TUGAS ANDA: Tulis lagi bagian kutipan tentang reformasi ekonomi India dari "Tiga serangkai pencetus" sampai "di setiap minggunya.", dan tukar "Juli" dengan "Agustus".

═════ KUTIPAN UNTUK DIBACA ═════

Tiga serangkai pencetus reformasi ekonomi pada saat itu, Narasimha Rao (Perdana Menteri), Manmohan Singh (Menteri Keuangan, saat ini menjadi Perdana Menteri India), dan Chidambaram (saat ini menjadi Menteri Keuangan) tidak saja berhenti mereformasi ekonomi India hanya dalam satu minggu yang dramatis di awal bulan Juli 1991. Selama dua tahun berikutnya, pemerintah India memperkenalkan kebijakan baru hampir di setiap minggunya.

═════ BAHAN YANG DISEDIAKAN ═════

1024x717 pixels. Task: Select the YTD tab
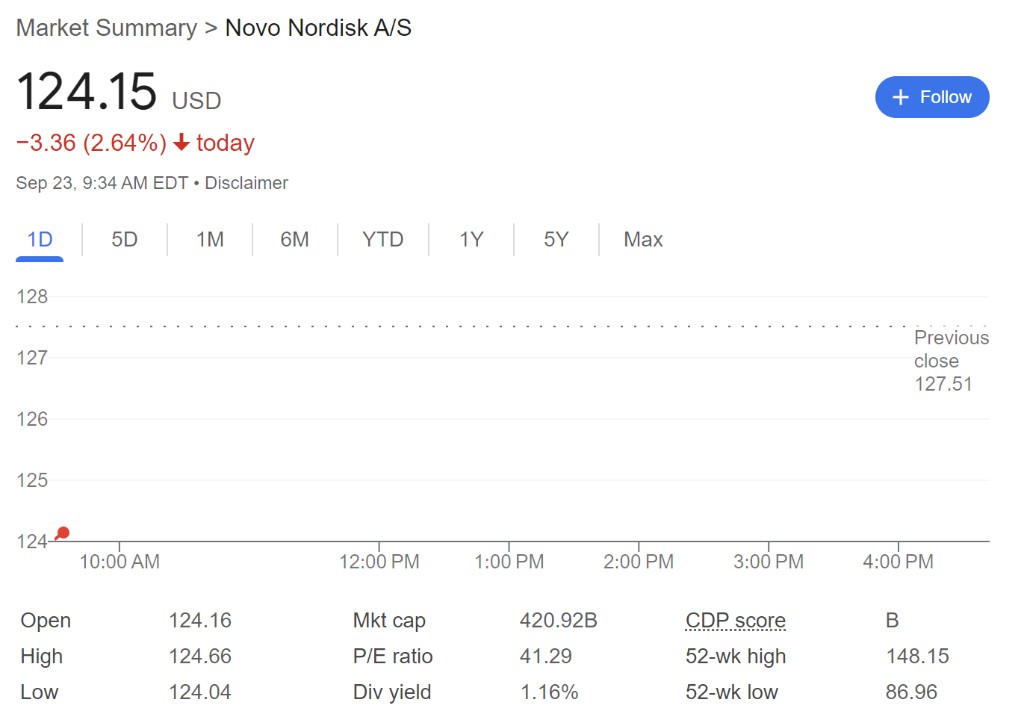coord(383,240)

═════
═════ BAHAN YANG DISEDIAKAN ═════

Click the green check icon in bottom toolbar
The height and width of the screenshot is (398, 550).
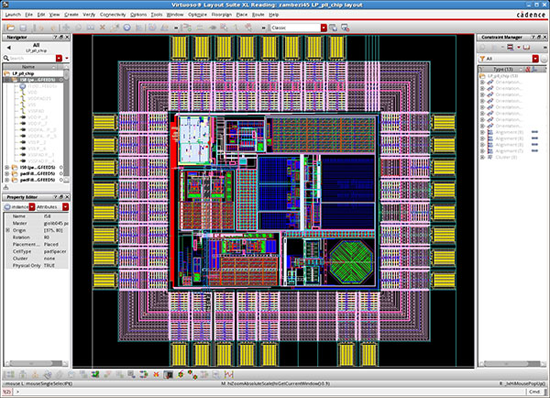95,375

═════

HASIL LATIHAN:
Tiga serangkai pencetus reformasi ekonomi pada saat itu, Narasimha Rao (Perdana Menteri), Manmohan Singh (Menteri Keuangan, saat ini menjadi Perdana Menteri India), dan Chidambaram (saat ini menjadi Menteri Keuangan) tidak saja berhenti mereformasi ekonomi India hanya dalam satu minggu yang dramatis di awal bulan Agustus 1991. Selama dua tahun berikutnya, pemerintah India memperkenalkan kebijakan baru hampir di setiap minggunya.